▶ _WHAT TO WORK ON_
In the copy, every line of the material that follows must appear exactly, and no pictures should.

▶ _RECORD EXTRACTS_
= = =

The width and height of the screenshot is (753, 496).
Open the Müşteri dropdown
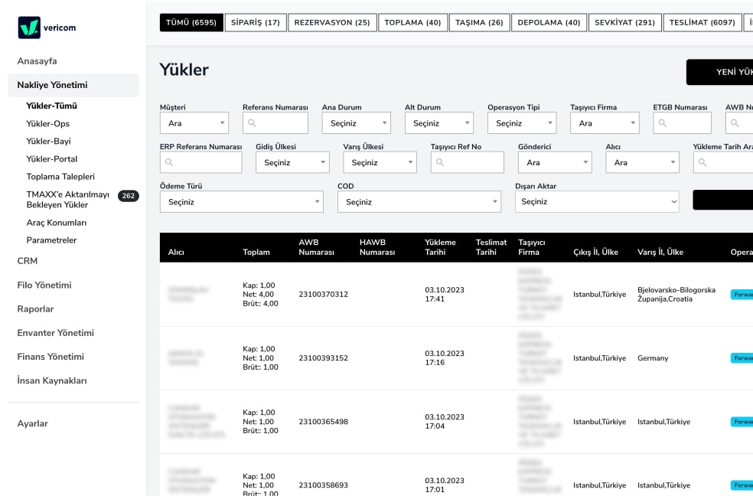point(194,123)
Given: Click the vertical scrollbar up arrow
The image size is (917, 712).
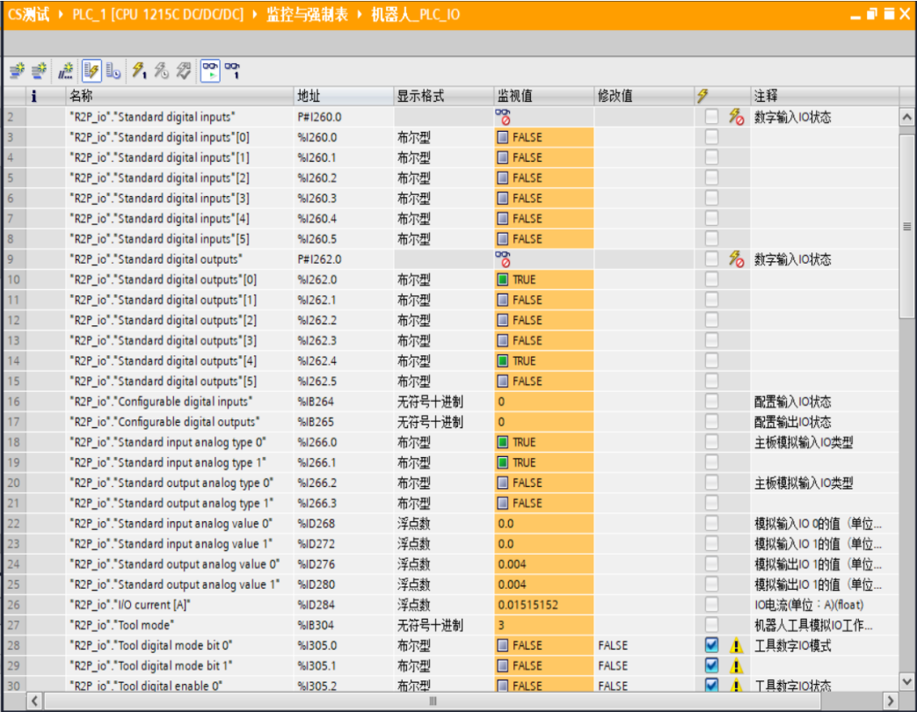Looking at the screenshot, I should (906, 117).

= = =

▶ _EXERCISE RESPONSE_
The width and height of the screenshot is (753, 496).
Open the Müşteri dropdown
point(194,123)
Given: Click the vertical scrollbar up arrow
The image size is (917, 712).
Looking at the screenshot, I should (906, 117).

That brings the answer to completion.